Compte tenu de la sévère crise économique et sociale frappant tout le continent, les créanciers redoutent une contagion en cascade. Lire, la p.2 de notre article : Cambodge et Zambie. Deux étapes controversées des « Nouvelles Routes de la Soie. »

En Zambie, c’est peu dire que Pékin est sur la sellette.
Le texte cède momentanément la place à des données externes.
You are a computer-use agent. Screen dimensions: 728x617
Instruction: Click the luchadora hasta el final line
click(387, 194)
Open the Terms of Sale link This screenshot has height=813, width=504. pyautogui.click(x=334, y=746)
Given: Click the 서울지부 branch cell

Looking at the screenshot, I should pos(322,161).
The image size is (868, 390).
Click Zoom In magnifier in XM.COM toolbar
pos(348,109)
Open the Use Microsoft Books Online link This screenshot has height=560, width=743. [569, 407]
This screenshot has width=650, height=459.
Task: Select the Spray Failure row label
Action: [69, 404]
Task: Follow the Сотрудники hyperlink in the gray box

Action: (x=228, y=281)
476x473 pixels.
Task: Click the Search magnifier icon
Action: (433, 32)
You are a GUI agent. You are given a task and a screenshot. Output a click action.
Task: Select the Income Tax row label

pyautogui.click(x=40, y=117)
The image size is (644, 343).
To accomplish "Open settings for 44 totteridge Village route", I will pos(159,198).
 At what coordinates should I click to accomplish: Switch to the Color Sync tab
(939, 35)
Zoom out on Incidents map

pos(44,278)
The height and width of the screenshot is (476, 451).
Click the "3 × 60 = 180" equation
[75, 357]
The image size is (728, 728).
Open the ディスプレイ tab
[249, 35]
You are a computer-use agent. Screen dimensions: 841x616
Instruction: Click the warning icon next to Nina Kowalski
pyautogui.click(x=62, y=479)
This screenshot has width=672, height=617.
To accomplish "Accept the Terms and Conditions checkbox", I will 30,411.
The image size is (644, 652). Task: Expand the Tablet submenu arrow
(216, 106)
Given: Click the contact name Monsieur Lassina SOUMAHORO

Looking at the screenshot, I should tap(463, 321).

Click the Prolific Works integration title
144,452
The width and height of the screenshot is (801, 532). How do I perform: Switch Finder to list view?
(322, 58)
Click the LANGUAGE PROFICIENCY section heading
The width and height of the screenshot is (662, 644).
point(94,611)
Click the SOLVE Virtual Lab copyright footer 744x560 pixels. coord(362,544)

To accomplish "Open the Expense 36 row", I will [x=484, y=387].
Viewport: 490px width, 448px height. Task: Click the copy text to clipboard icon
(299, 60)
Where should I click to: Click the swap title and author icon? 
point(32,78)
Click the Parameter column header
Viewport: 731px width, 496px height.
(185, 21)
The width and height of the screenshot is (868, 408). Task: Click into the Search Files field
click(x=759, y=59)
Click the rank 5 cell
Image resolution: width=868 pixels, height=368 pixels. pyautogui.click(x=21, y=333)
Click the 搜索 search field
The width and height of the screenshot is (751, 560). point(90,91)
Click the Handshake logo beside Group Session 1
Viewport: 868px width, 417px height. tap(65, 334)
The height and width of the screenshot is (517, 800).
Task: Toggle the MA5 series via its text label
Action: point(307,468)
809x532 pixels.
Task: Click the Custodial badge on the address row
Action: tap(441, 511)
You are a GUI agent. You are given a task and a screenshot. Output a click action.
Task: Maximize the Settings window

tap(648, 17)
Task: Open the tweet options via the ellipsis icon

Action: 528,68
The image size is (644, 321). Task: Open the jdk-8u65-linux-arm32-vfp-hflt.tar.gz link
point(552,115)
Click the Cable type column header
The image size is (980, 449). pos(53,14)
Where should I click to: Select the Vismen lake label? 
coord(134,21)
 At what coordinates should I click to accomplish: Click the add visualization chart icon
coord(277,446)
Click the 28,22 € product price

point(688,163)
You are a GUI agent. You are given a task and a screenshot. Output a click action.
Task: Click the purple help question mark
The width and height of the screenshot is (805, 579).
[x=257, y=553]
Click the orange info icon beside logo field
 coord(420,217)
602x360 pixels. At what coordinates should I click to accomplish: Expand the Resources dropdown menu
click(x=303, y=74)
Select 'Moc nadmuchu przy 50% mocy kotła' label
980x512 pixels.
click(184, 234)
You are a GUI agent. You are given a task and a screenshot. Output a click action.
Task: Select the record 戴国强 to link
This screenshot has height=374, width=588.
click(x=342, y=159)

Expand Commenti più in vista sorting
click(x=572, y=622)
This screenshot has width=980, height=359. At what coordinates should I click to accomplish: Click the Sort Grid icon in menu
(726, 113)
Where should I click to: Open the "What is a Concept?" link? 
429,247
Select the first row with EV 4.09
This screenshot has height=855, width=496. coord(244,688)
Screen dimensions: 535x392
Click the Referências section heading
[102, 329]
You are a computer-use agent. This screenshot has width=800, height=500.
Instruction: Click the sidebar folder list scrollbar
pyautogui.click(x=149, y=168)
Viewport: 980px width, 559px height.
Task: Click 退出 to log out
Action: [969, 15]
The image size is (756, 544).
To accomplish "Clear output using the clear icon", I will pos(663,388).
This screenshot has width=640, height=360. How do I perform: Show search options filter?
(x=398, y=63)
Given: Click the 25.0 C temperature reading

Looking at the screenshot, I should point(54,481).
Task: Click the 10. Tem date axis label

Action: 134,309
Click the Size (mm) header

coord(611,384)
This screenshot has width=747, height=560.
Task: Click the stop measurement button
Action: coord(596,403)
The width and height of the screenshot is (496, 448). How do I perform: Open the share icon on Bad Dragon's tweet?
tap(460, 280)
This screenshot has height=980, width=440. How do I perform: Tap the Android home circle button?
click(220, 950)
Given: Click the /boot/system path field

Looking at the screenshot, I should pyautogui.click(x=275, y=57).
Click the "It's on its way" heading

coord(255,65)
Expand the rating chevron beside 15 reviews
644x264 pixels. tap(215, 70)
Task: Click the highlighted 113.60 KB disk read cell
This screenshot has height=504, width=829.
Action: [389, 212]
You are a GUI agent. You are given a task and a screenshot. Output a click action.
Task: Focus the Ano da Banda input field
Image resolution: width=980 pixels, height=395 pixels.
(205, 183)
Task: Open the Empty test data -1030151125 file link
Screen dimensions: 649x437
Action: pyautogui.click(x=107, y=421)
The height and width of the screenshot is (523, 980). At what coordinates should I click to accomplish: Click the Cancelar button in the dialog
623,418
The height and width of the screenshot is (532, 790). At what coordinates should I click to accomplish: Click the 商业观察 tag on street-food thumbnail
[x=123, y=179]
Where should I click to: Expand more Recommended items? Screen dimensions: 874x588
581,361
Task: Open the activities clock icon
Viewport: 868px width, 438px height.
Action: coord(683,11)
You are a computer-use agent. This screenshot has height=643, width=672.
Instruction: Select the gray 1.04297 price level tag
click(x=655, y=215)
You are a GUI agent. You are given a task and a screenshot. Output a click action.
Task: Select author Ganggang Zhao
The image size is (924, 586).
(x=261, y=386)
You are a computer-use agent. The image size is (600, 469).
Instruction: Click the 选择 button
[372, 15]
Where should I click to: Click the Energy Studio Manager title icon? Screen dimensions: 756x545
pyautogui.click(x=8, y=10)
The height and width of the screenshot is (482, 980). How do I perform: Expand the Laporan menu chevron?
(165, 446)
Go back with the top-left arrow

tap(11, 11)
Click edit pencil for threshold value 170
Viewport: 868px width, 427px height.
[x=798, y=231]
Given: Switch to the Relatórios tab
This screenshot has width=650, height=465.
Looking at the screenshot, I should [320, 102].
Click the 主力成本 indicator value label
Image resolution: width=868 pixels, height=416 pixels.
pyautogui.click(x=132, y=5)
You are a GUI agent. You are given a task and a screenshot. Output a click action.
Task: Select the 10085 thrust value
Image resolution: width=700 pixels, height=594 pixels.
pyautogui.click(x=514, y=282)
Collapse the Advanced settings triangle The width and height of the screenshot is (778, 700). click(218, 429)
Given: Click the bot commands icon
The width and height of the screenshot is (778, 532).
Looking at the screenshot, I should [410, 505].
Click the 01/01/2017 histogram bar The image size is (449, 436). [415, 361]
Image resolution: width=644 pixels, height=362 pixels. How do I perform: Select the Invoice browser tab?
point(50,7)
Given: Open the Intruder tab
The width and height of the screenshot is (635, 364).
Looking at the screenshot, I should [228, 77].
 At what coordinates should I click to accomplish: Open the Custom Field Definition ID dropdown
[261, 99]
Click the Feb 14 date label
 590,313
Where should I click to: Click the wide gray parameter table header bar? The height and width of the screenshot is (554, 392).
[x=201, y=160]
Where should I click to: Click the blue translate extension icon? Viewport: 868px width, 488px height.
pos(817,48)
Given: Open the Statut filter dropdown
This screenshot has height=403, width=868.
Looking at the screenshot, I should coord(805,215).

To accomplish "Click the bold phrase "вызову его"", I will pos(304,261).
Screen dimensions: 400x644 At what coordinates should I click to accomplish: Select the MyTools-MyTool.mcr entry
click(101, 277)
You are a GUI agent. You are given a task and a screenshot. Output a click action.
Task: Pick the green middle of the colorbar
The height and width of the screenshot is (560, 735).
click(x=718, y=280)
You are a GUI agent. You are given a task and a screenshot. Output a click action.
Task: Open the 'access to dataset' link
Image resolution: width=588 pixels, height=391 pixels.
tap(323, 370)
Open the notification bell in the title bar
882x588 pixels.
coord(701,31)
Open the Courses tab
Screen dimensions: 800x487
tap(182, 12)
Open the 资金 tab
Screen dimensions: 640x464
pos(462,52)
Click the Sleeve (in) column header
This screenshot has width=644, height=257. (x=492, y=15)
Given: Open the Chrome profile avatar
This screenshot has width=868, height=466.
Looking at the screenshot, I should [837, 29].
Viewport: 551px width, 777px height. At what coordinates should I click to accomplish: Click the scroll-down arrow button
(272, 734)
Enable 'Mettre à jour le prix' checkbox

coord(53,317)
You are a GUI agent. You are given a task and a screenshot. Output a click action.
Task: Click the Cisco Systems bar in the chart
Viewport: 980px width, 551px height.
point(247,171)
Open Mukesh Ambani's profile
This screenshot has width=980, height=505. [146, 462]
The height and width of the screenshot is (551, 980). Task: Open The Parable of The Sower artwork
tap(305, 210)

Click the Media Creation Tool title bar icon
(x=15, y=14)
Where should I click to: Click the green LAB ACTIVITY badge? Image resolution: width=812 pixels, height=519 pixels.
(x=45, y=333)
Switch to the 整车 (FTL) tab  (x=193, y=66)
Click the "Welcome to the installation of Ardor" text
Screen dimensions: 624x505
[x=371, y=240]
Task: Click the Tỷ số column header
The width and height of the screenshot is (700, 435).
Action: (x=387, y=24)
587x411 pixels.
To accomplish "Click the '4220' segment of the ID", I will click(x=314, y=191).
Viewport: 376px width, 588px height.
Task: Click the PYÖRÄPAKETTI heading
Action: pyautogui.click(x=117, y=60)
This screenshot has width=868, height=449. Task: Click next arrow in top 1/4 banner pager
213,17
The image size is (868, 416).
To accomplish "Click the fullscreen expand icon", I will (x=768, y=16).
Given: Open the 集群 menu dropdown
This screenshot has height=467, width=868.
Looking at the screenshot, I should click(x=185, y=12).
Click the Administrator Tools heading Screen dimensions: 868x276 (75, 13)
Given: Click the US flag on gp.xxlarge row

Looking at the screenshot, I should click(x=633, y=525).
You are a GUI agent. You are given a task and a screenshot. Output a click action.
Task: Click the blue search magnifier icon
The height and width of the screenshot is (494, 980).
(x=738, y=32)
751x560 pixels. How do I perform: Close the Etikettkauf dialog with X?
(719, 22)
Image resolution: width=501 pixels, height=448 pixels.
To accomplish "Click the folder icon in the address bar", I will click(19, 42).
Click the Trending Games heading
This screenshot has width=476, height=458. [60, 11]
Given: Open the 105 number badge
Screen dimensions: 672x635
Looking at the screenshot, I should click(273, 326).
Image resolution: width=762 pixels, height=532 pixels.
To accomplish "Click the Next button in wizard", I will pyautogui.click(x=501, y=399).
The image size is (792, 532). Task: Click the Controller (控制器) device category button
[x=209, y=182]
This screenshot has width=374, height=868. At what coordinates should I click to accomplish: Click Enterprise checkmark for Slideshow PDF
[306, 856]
Fin 2019, les groupes chinois avaient déjà bloqué plusieurs projets de constructions de routes suite aux défauts de paiements. Un an plus tard, le 1er septembre 2020, le président Lungu était à Pékin où il a, sans ambages, demandé au Président Xi Jinping d’annuler sa dette.

Selon une recherche de EXX Africa, spécialisé dans l’analyse des risques économiques, les compagnies chinoises, l’œil fixé sur leurs intérêts sonnants et trébuchants ont, pour équilibrer leurs comptes, d’abord cherché à prendre le contrôle des ressources minières zambiennes pour compenser le défaut remboursement des prêts.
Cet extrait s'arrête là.